Our profession doesn't do us many favors. We work long hours. We deal with difficult—sometimes very difficult—clients. Heartbreaking situations enter our doors every day. It can just become too much.

Dr. Jennifer Koehl

Recent comments on my blog posts at VMDiva.com have touched on a pervasive yet rarely discussed subject: burnout. No courses in vet school taught us how to deal with this. I suppose we're expected to suck it up and deal with it. That doesn't sit well with me as I see excellent veterinarians bail on their careers, families, or—worse—lives in response to the stress.

Burnout has many causes. The long workday alone can lead to mental fatigue. Add in middle-of-the-night emergency calls, and you've got physical fatigue to boot. Practice owners' lives are even more harried. In their "down time," they must make financial decisions for the practice, handle upset clients, and manage personnel.

Every veterinarian has a different primary stressor. For some of us, it's the difficult clientele who demand so much of our time that we fall behind schedule. For others it's compassion fatigue. As acclimated as we veterinarians are to pain, suffering, and death, we're never quite comfortable with it. I still have patients who break my heart and make me cry. Compassion fatigue alone can be enough to lead a veterinarian to burnout.

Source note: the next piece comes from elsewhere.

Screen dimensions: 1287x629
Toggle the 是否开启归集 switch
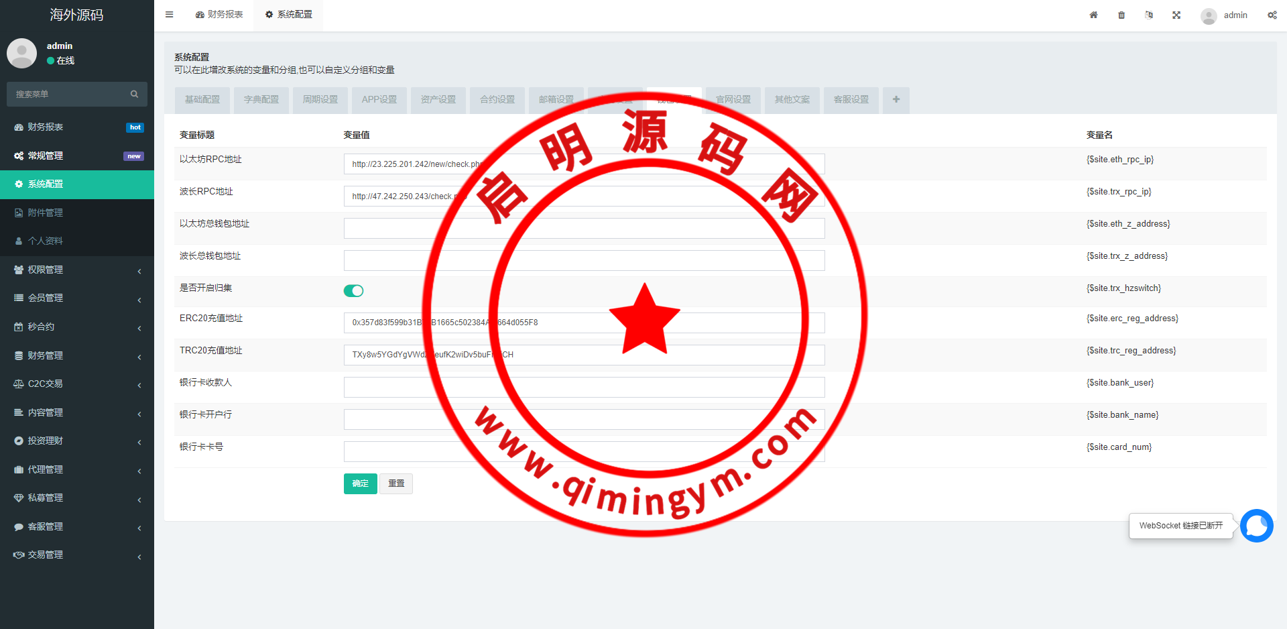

For other veterinarians, stress comes from balancing the desire to provide optimal care with a client's financial considerations. Rare is the veterinarian who hasn't heard, "I can't afford any of that. If you cared, you'd give it to me for free." These difficult situations are only magnified by the aforementioned physical and mental fatigue.

Finally, toxic work environments are another major cause of burnout. Viral personalities, unyielding bosses, and unreasonable hours can all sink our morale, causing small issues to become large and feeding stress and angst. In these cases, we've often got to instigate change ourselves.

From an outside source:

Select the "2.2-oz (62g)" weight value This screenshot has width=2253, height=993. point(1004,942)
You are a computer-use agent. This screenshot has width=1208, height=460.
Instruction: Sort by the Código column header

So what do we do about it? More vacation, fewer hours? That would certainly help. Do we leave our jobs? For some of us that's feasible, for others it's not. If you can't take extreme measures, here are some creative ways to lessen the daily stress:

> Don't sweat the small stuff. Seriously. Those little things add up.

> Remember that some clients won't like you and won't listen to you no matter what you do.

> Focus on your favorite clients—the ones who bring you food, remember you during the holidays, and always thank you for your time.

> Eat healthy, exercise, don't smoke, and get enough sleep. You know this. Now actually do it.

> Stop micromanaging. It creates more work. If a job isn't getting done, it could be a personnel issue.

> Use your vacation time.

> Make your CE time count, especially if you can't take vacation. If you can swing it, take one of those exotic CE courses in the Caribbean or Central America.

> Say no. Believe it or not, you can refuse to pick up that extra day or run a bake sale for the kids.

> Don't be afraid to work part time. There is no shame in cutting your hours to maintain a family balance.

> Find a hobby that gets you out of the house. Fresh air does wonders for the soul.

> See your doctor. If you're experiencing severe fatigue, make sure nothing else is going on!